Up and Down Stairs - Jeremy Musson [79]
In Tono-Bungay, Wells’s narrator recalls of his mother: ‘I can see and hear her saying now, “No, Miss Fison, peers of England go in before peers of the United Kingdom, and he is merely a peer of the United Kingdom.” She had much exercise in placing people’s servants about her tea-table, where etiquette was very strict. I wonder sometimes if the etiquette of housekeepers’ rooms is as strict today, and what my mother would have made of a chauffeur.’13
Beyond the literary parody, the reality was more painful. Sarah Wells’s own diary chronicles her miserable struggles, right up to her dismissal at the age of seventy. On 30 January: ‘Busy all day – Wrote to Mrs Holmes hoping she will come and suit. What a worry this house is!!’ On 29 February: ‘Dairy Woman most disagreeable. What a party!’ On 6 September: ‘Worried with the Cook leaving, how unsettled this house is.’ On 27 October: ‘No walk how dull in these under ground rooms!’ On 6 December: ‘Today the Duke of Connaught arrived, Oh such fuss and work. How I wish I was out of it, what ignorant people as a rule servants are!’14
The following January she was given a month’s notice, apparently having indulged in some indiscreet gossip about her mistress. Fortunately, by then her son had begun to make money from his writing and as a result she lived in comfort until her death in 1905 at the age of eighty-three.15
Housekeepers such as Sarah Wells may well have had several household management books on the shelves of their snug, well-furnished sitting rooms (Sarah’s was so described by Wells in his autobiography). One can imagine her tremulously flicking through them in an attempt to solve the problem of the day, just as we in moments of crisis reach for the self-help manual. Two stand out, through whose pages can be discerned the carefully drawn portraits of the key roles of a servant of the period, and the compass of their responsibilities and duties. Even if in somewhat idealised form, they are intended as practical guides. One, published in 1825, was The Complete Servant being a Practical Guide to the Peculiar Duties of all descriptions of servants . . . with Useful Receipts and Tables, by Sarah and Samuel Adams.16
The other is, of course, the world-famous Book of Household Management by Isabella Beeton, first published in 1861, which ran into many later editions. It is less well known that its subtitle first read: ‘Comprising information for the Mistress, Housekeeper, Cook, Kitchen-Maid, Butler, Footman, Coachman, Valet, Upper and Under House-Maids, Lady’s-Maid, Maid-of-all-Work, Nurse and Nurse-maid, Monthly Wet and Sick Nurses, etc etc – also Sanitary, Medical, & Legal Memoranda: with a History of the Origin, Properties, and Uses of all Things Connected with the Home Life and Comfort.’17 Thus the reader was always the responsible senior servant as much as the mistress of a household. This celebrated volume began life as articles for various publications, especially The Englishwoman’s Domestic Magazine, 1859–61. A comparison of the subtle variations between different editions over the next fifty years would be a fascinating study in itself.

# Extracted data:
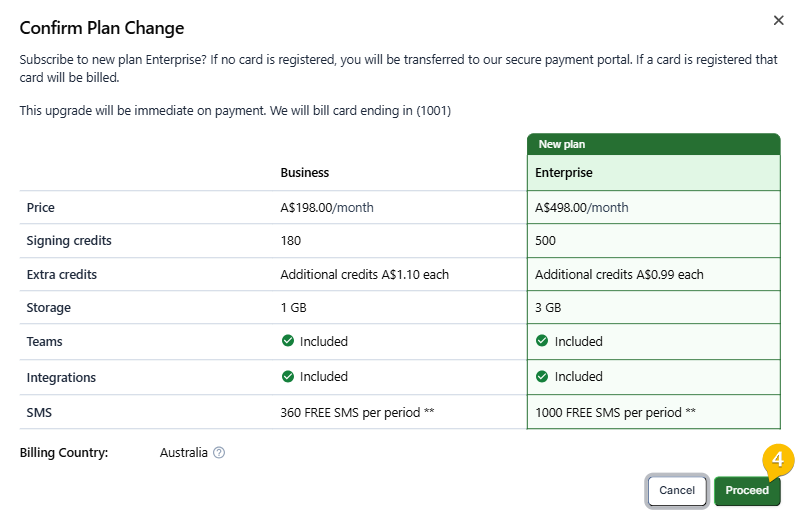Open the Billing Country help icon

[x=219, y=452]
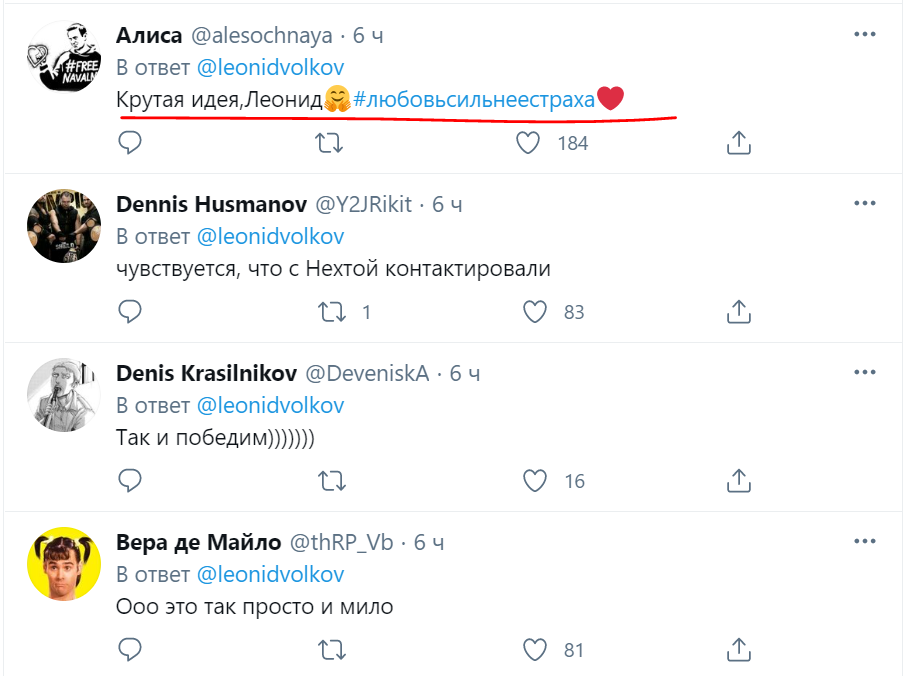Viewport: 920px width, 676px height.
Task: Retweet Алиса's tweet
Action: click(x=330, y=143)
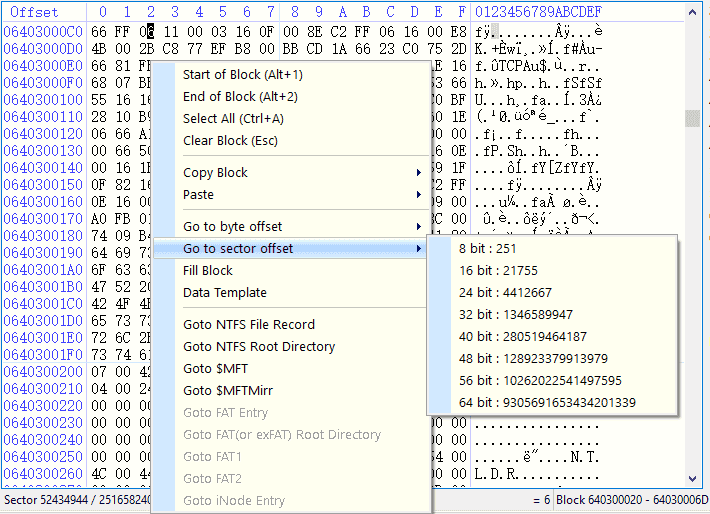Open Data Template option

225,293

# Task item:
List every date the text on household servants gives for a quoted entry from Sarah Wells's diary.

# Output for this exercise:
30 January, 29 February, 6 September, 27 October, 6 December